> [REQUIREMENT]: Every line in the records below between the one holding "Task: Click the" and the one holding "Screen dimensions: 612x375", inclusive, is to be set down exactly; all other lines are to be left out.

━━ RECORDS

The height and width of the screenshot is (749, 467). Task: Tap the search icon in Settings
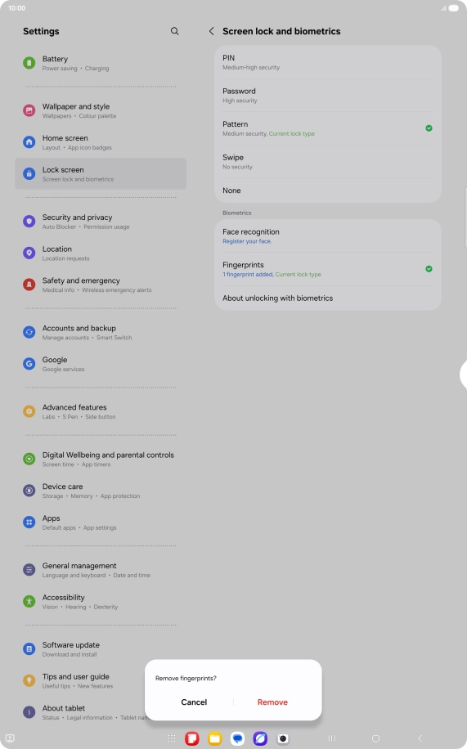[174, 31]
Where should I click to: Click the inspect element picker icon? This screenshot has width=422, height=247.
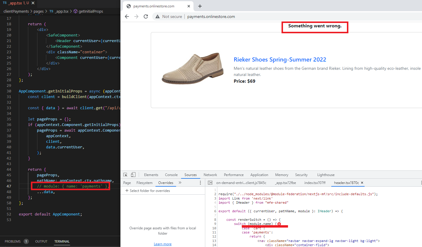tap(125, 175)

━━━━
━━ RECORDS

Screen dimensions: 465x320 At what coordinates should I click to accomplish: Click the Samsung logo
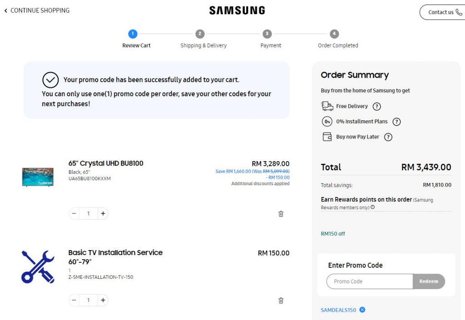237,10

━━━━
━━ RECORDS

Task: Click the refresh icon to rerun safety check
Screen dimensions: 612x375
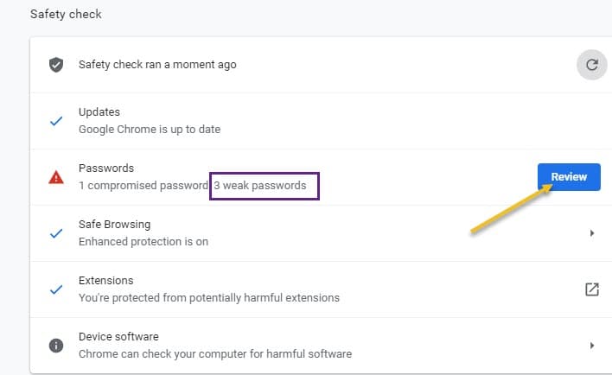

━━━━

> [SOLUTION FOR THIS TASK]:
Task: Click the refresh icon to rerun safety check
Screen dimensions: 612x375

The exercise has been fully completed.